Zacuto is an American company that creates, rents, and sells gear needed for filmmaking, videography, and photography. The company was founded in 2000. Located in the River North neighborhood of Chicago, Illinois, Zacuto manufactures its camera accessories in the United States.

==Product Developers==

===Jens Bogehegn===
Bogehegn studied at Columbia College Chicago as a film major. Since 1985, Bogehegn has been a professional cameraman and has worked on numerous projects as a Steadicam owner/operator from 1988 through 1998. As a member of IATSE Local 600, Bogehegn's union credits include: The Untouchables (TV), Wayne's World 2 and U.S. Marshals.
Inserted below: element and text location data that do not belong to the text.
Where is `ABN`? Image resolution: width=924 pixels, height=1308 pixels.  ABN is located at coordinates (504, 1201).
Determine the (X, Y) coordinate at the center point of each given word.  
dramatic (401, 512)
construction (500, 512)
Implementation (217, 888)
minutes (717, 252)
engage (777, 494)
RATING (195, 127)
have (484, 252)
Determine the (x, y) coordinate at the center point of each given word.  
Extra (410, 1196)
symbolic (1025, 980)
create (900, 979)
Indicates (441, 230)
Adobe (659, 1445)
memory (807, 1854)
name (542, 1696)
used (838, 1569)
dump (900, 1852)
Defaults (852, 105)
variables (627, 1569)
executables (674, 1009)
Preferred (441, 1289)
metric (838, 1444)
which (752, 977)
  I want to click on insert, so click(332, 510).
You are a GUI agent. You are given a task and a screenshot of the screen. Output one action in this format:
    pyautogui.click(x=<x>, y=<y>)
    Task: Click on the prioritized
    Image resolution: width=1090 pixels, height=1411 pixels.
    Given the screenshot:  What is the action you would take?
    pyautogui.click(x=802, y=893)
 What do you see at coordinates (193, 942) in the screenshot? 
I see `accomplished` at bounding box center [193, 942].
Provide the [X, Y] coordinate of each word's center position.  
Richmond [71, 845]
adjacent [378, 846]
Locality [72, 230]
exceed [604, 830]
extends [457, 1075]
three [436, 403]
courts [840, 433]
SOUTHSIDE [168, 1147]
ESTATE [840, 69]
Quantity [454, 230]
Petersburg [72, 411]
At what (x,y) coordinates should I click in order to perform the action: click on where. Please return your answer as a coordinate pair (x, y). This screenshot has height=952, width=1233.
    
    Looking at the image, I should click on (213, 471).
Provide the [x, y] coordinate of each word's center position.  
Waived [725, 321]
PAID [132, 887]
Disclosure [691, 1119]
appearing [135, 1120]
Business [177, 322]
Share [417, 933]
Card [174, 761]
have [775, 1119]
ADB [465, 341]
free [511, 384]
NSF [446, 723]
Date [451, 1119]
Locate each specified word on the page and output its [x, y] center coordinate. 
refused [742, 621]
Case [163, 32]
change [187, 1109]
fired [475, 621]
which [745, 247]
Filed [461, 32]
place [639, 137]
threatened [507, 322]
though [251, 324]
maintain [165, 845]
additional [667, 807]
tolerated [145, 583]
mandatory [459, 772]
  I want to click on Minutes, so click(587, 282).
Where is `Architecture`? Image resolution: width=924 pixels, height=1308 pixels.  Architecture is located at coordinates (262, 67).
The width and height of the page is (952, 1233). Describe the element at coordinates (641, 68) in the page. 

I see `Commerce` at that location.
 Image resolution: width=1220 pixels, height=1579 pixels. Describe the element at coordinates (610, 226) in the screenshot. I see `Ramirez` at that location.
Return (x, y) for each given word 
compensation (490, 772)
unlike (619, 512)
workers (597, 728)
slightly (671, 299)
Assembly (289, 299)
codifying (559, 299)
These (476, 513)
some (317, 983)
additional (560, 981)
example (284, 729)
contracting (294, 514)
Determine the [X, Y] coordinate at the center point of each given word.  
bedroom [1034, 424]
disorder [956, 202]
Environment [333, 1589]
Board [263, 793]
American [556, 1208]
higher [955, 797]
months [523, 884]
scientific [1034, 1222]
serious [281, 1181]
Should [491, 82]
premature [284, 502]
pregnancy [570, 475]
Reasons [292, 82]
His independent credits include: The Oprah Winfrey Show, Watch It and Cosmic Voyage (IMAX). In 1988, Bogehegn began working with Steve Weiss as a director of photography and camera operator. Together, Bogehegn and Weiss worked on over 600 productions together in the corporate, commercial and political video industries before starting Zacuto in 2000.

===Steve Weiss===
Weiss has created and worked in many niche markets like; historical videos for Fortune 500 companies, video news releases, new product releases and interviews with CEOs and politicians. In 2000, Weiss formed Zacuto with Jens Bogehegn. Weiss and Bogehegn have also produced numerous webisodic films and series at Zacuto. Their web series The Great Camera Shootout 2010 was the first web series to win an Emmy Award for excellence in informational programming.

==Original programming==
Zacuto produces original programming for entertaining and educating individuals in the video, film and photography industries. These videos include interviews with leaders of the film and photography industries on topics such as event videography, filmmaking, cinematography, directing, sound, lighting, documentary, DIY filmmaking, and more. Zacuto has received Emmy nominations and awards for its original programming (Midwest Chapter).